*Exercise requirements*
1) In the passage on CoQ₁₀ facial patches for photoaging, what does the parameter R_t measure?
2) Go on with the passage on CoQ₁₀ facial patches for photoaging, starting after its final sentence.

==== Provided text ====

Facial Patch Delivery of CoQ₁₀ Reduces Symptoms of Photoaging, Including Deep Wrinkles

[0172] A significant adverse symptom of photoaging is the presence of deep wrinkles. To demonstrate the efficacy of a facial skin patch of the invention delivering an anti-aging effective compound (e.g., CoQ₁₀ in a polymeric delivery vehicle) against photoaging in vivo, an orbital or other facial skin area patch or mask containing 0.3% CoQ₁₀ or vehicle control is applied to 20 elderly volunteers, once daily (e.g., around the peri-orbital skin of the eyes) for at least 2 hours each day and for test periods ranging from one week to one, two, three, and up to six months. In one exemplary protocol, an orbital patch containing CoQ₁₀ in a delivery vehicle or carrier as described above is applied to one eye of a subject, and a control orbital patch containing a delivery vehicle alone is applied around the other eye. Casts are then prepared for quantitative microtopography [see, e.g., Hoppe, et al., J. Soc. Cosmetic Chemists 36: 105-123 (1985), incorporated herein by reference]. Photographs of the skin before treatment show deep wrinkles, which are characteristic of photoaging, whereas fine wrinkles are associated with chronological aging. Using microtopography to measure a reduction in the depth of wrinkles in aged skin, two important parameters can be calculated from the microtopography. They are: R_t which is the mean peak to valley measurement of a defined unit distance, and R_q which is the integrated area of the peaks and troughs. These measurements indicate the variation of the microtopography from a flat surface. Following treatment with an ocular patch of the invention delivering CoQ₁₀, the depth of these deep wrinkles will be significantly reduced (e.g., 20%, 30%, 40% reduced, and up to 50% reduced or better). In certain examples, treatment with an orbital patch containing 0.3% CoQ₁₀ will results in at least a 25% reduction in the mean peak to valley depth of the skin and at least a 25% reduction in the R_q value, compared to controls.

==== Exercise data ====

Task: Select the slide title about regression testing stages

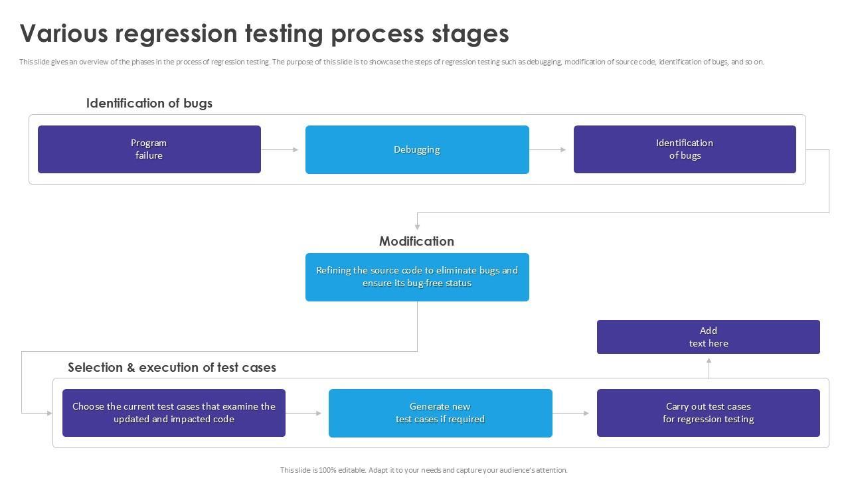Action: click(264, 33)
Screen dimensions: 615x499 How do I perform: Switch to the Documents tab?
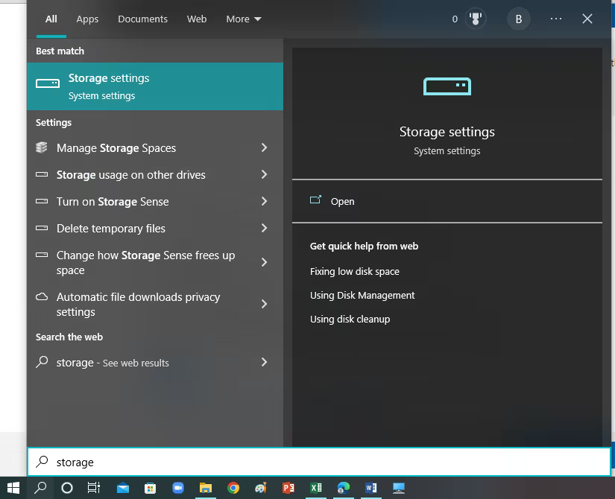pyautogui.click(x=142, y=19)
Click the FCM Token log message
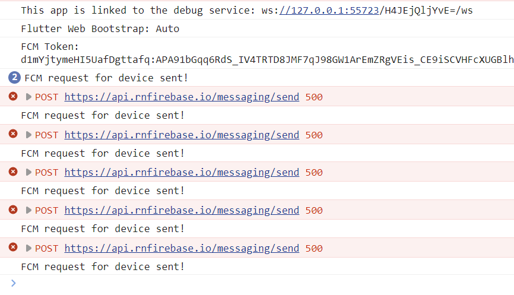514x295 pixels. pyautogui.click(x=257, y=53)
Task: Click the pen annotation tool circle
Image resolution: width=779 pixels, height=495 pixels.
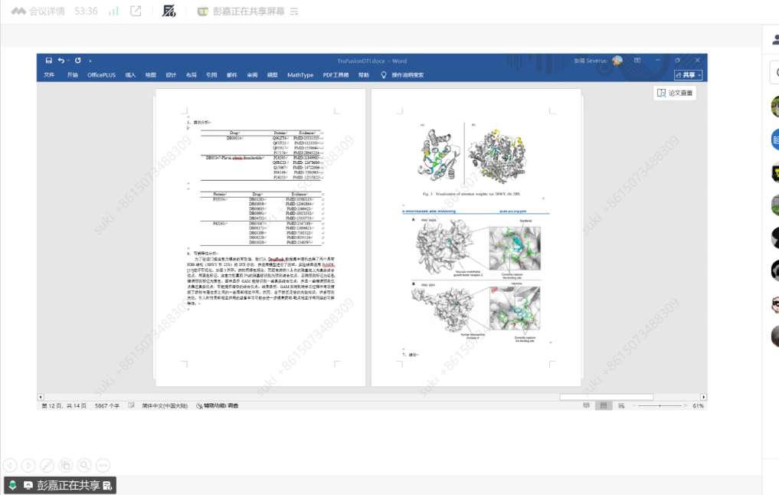Action: [x=47, y=464]
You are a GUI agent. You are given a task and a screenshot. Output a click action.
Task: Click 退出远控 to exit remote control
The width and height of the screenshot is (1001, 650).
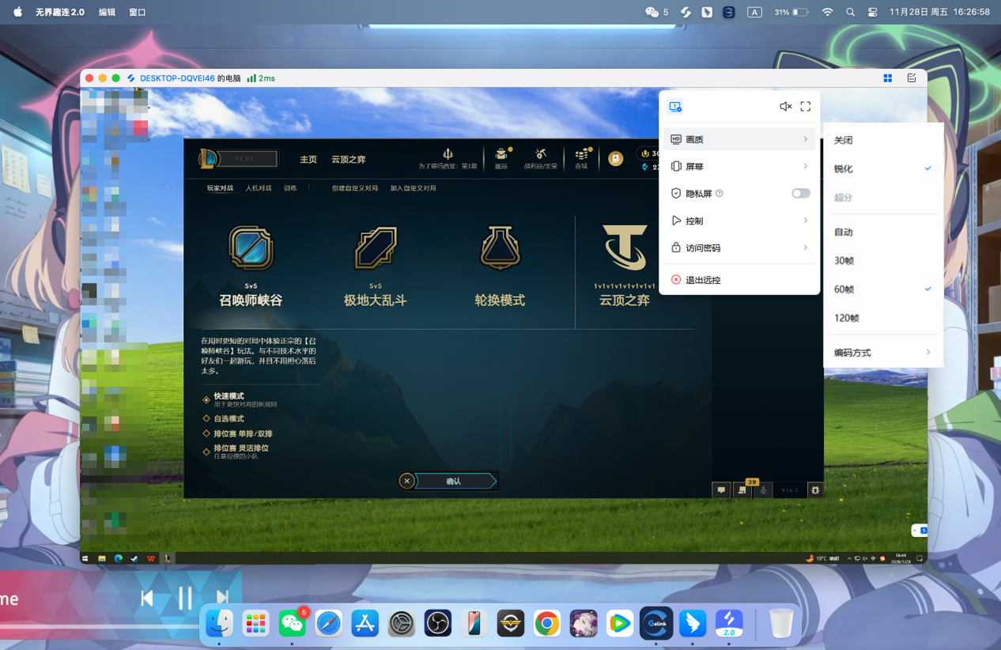pyautogui.click(x=702, y=280)
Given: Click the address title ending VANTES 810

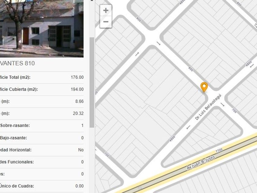Looking at the screenshot, I should [x=17, y=63].

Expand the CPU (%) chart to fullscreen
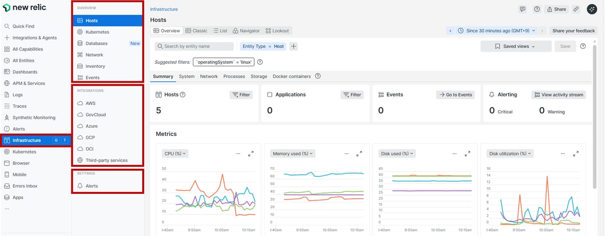251,154
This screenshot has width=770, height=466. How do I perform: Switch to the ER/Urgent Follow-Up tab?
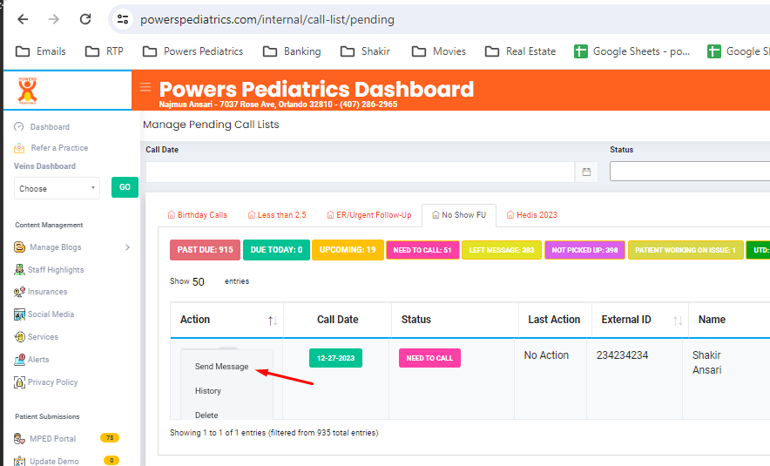tap(368, 215)
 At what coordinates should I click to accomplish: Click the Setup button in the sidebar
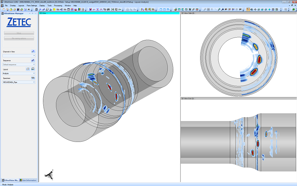(19, 33)
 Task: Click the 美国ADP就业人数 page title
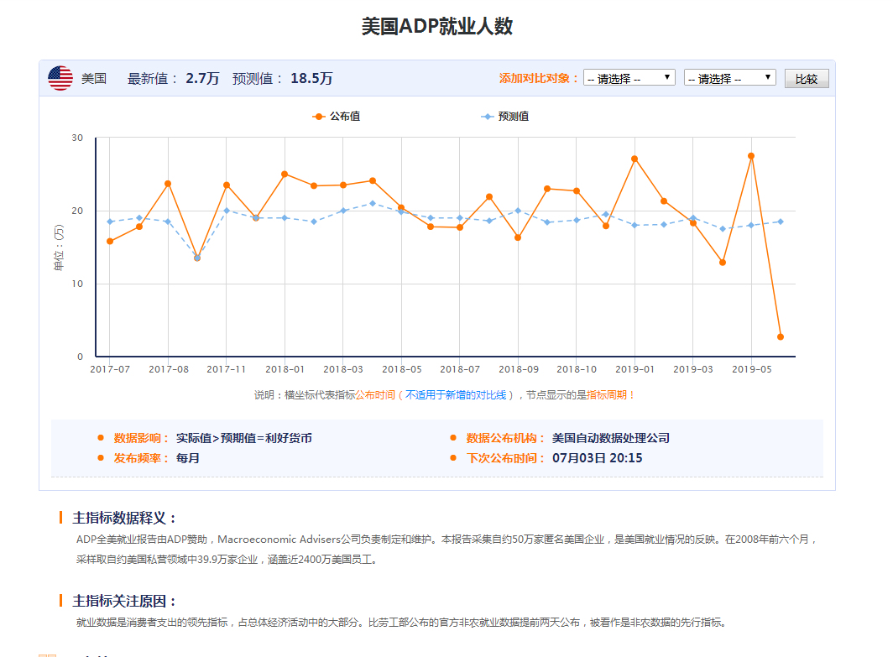pyautogui.click(x=436, y=27)
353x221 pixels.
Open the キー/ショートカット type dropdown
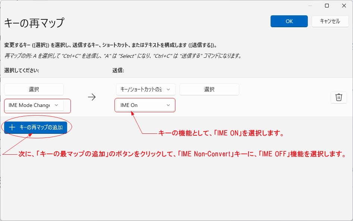point(145,89)

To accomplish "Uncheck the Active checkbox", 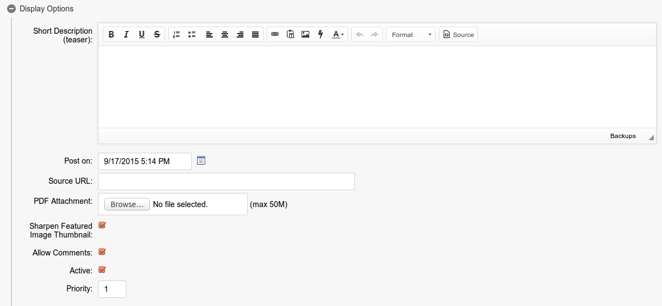I will pyautogui.click(x=102, y=270).
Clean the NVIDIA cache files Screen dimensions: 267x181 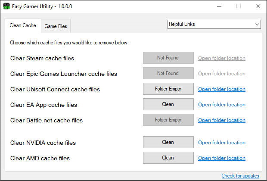point(168,143)
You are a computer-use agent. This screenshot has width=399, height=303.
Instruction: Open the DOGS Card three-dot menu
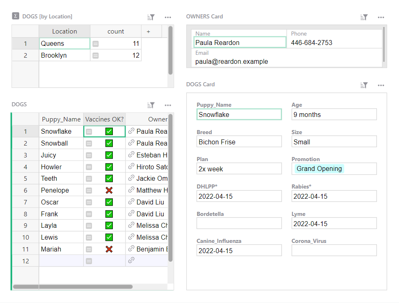pos(381,85)
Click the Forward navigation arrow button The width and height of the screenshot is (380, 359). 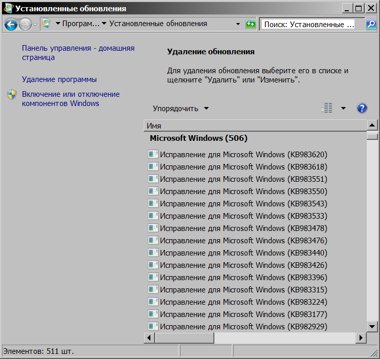[25, 24]
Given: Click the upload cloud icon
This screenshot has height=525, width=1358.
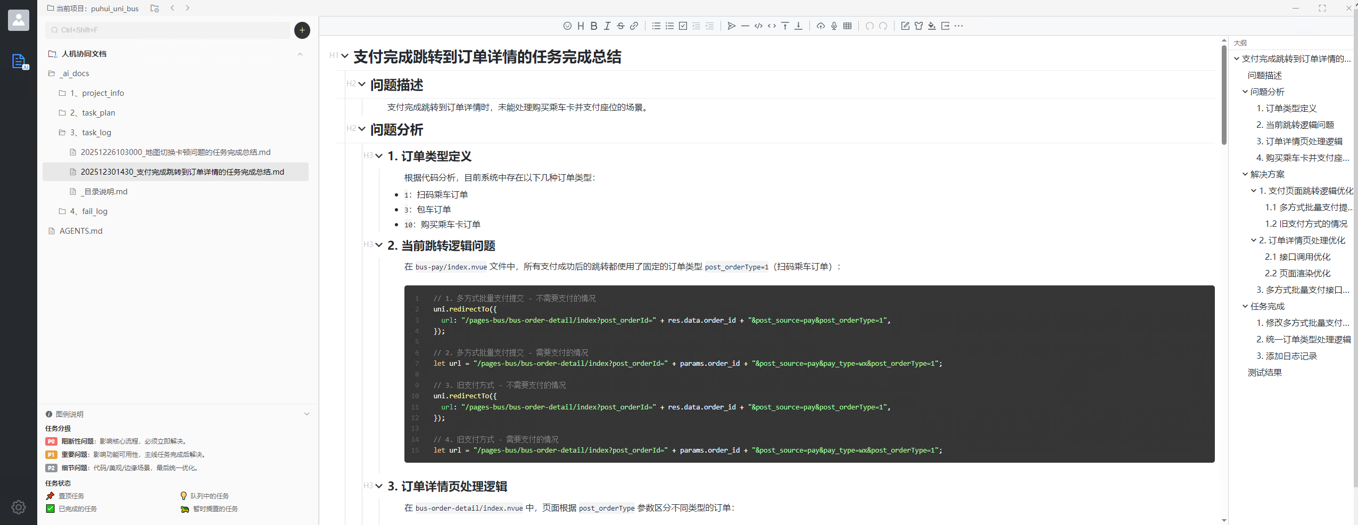Looking at the screenshot, I should [821, 26].
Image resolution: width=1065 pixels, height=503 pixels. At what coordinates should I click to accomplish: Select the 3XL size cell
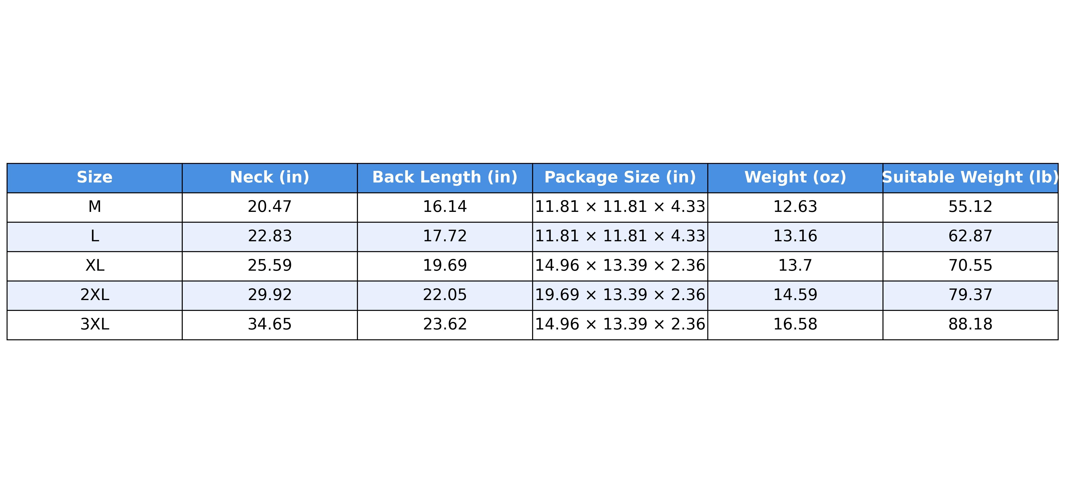(x=94, y=325)
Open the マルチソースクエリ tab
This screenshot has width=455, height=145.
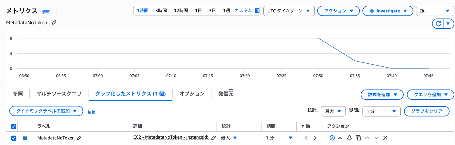59,94
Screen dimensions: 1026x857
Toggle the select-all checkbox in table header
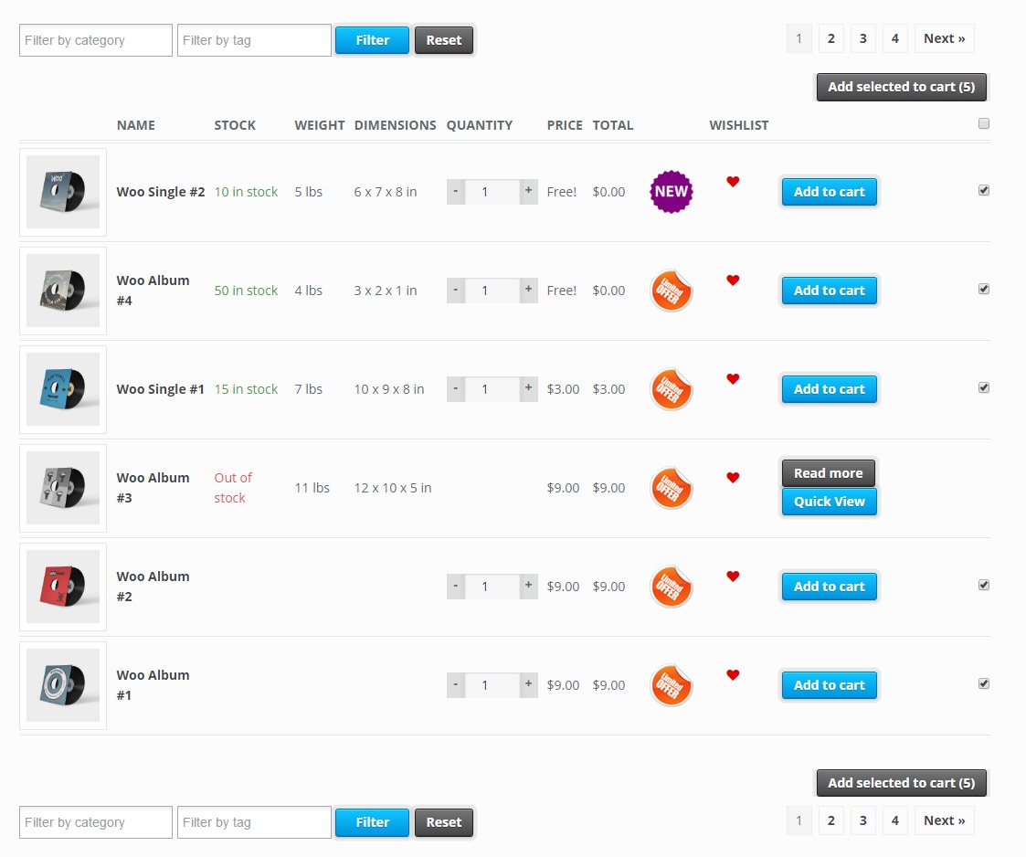click(984, 123)
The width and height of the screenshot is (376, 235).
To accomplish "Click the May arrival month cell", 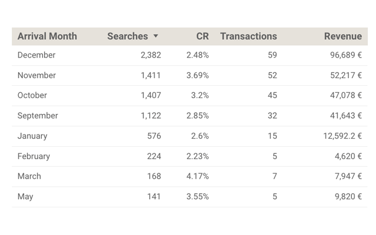I will (x=25, y=196).
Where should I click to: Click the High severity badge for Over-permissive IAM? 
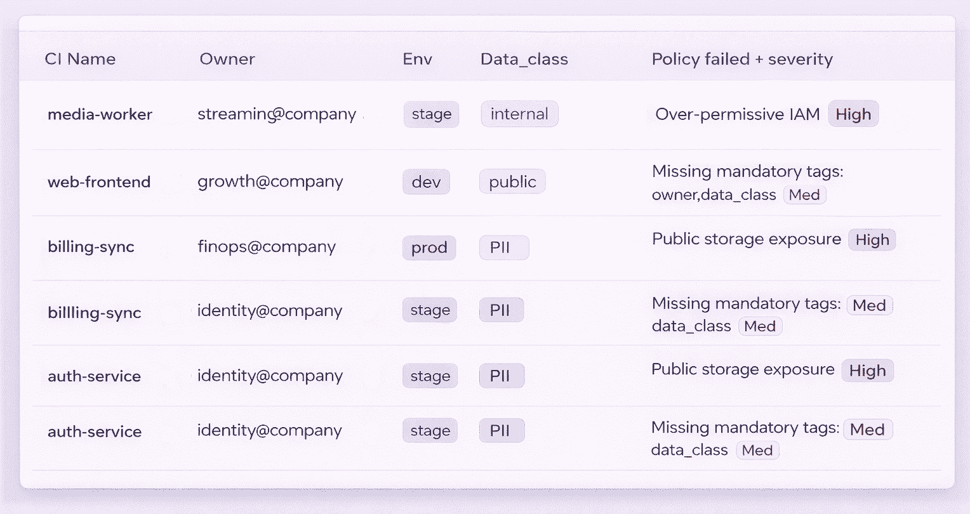click(853, 114)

====

*Answers to the tasks*
1) R_t is the mean peak to valley measurement of a defined unit distance.

2)
EXAMPLE V

Facial Patch Delivery of CoQ₁₀ Reduces Senile Xerosis

[0173] Although the stratum corneum, the outermost layer of the epidermis, is continuously sloughed off and replaced in healthy individuals, it will display symptoms of aging in the underlying living cells in older subjects. The area of corneocytes, which make up the stratum corneum, is proportional to the time taken for the keratinocyte to differentiate and move from the basal layer to the stratum corneum. In aged skin, the time taken to move through the epidermis increases, and corneocytes become larger. The surface can develop fine lines and become dry and scaly (senile xerosis). As aging progresses, the surface area of corneocytes increases, and thus this value can be measured to determine the effectiveness of an anti-aging treatment (i.e., to decrease the transit time and corneocyte surface area). In the present example, treatment of facial skin with a facial skin patch or mask of the invention containing 0.3% CoQ₁₀, once or twice daily for 7 days, will yield a significant decrease in the corneocyte area over time compared to treatment with a patch or mask coated or imbued with a delivery vehicle or carrier alone.

[0174] Additional advantages and modifications of the invention disclosed herein will be apparent to those persons skilled in the art. Accordingly, the invention is not limited to the specific details or illustrated examples described herein, except as provided by the appended claims.